There was something in that.
I heard it. Didn't say anything about it.
Sal, or Bill as his name tag said, arrived with the pizza.
We ate.
The margherita was good—straightforward and correct, the kind of pizza that didn't try to be anything other than what it was. Nathan ate his half with the same unhurried precision he brought to everything and I ate mine the way I ate most things and we talked, easy and slightly careful, two people figuring out new terrain.
I was mid-sentence—something about Searcy, something about the last away game, the wave he'd tried to start at the opposing team's rink—when someone stopped at our table.

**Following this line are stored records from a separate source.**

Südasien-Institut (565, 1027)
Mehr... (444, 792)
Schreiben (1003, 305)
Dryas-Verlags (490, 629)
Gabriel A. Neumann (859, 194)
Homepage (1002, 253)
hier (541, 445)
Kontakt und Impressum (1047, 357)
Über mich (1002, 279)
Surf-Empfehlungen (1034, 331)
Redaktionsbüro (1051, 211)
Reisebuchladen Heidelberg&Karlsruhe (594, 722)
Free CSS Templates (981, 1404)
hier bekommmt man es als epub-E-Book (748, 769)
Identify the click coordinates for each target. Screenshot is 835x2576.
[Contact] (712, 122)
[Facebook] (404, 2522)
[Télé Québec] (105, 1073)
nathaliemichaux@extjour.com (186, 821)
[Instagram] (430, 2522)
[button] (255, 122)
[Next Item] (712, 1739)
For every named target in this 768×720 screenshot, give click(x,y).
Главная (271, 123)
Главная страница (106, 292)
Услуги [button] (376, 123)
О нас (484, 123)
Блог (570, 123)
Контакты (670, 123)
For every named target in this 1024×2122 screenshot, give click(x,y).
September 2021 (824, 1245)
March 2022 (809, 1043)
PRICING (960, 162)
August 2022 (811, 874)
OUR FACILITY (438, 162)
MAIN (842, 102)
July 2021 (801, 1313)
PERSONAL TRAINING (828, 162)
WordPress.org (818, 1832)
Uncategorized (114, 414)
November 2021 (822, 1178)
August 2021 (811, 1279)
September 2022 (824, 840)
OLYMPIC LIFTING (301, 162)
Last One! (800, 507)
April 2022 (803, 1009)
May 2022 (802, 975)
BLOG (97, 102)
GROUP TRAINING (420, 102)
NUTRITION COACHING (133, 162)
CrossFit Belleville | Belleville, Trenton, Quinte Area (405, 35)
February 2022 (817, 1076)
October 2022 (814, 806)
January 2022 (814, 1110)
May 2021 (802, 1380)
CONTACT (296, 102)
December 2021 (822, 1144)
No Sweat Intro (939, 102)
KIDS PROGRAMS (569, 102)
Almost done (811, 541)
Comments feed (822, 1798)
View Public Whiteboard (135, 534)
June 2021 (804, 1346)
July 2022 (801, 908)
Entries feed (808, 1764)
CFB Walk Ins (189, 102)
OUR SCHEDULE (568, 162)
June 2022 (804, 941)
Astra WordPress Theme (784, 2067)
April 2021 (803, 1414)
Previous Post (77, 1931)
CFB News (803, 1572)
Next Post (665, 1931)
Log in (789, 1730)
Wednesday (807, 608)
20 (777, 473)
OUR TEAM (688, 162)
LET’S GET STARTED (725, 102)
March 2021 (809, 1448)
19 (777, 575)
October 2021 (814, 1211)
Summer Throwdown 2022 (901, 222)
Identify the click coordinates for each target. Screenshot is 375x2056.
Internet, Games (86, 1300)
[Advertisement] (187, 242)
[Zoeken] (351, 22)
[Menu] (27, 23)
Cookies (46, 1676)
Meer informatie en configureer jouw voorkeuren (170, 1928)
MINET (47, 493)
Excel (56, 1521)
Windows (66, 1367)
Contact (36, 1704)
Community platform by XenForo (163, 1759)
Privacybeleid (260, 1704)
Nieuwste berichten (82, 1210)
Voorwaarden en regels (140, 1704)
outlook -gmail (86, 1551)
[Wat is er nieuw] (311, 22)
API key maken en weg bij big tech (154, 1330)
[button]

Young, maybe nineteen, Wardens hoodie that had seen better days.
"Sorry," he said. "Are you—you're Wesley Morrison."
I put my pizza down. Smiled. The smile came automatically, the full one, the one that was for exactly this. "Hey, man. Yeah."
"Oh my god." He looked like he might vibrate out of his own skin. "I'm so sorry, I can see you're eating, I just—the Morr Roar. I've been doing it since you joined. My whole section does it.”
"Which section?"
"Upper bowl,” he said. “214."
"214 is loud. I hear 214."
He made a noise that was not quite a word.
"You want a photo?" I said.
He absolutely wanted a photo. We took it. I said something that made him laugh. He thanked me three times, apologized twice, backed away from the table like he was trying very hard not to run.
I picked up my pizza.
Nathan was looking at me.
"What? Do I have food on my face?”
"No," he said. “That’s not it.” Nathan looked at his pizza. Ate some of it. "You remembered the section number.”
"I always remember the sections." I pulled off a piece of crust. "214 has been doing the roar since my second home game. There's a guy up there, huge guy, red jacket, starts it every time. I look for him."
Nathan was quiet.
"What? Come on, tell me.”
"It’s nothing," he said.
But it wasn't nothing. I was getting closer to figuring that out.
I had also been trying to figure out, for a while now, what it was about Nathan Cross that had gotten through every system I had.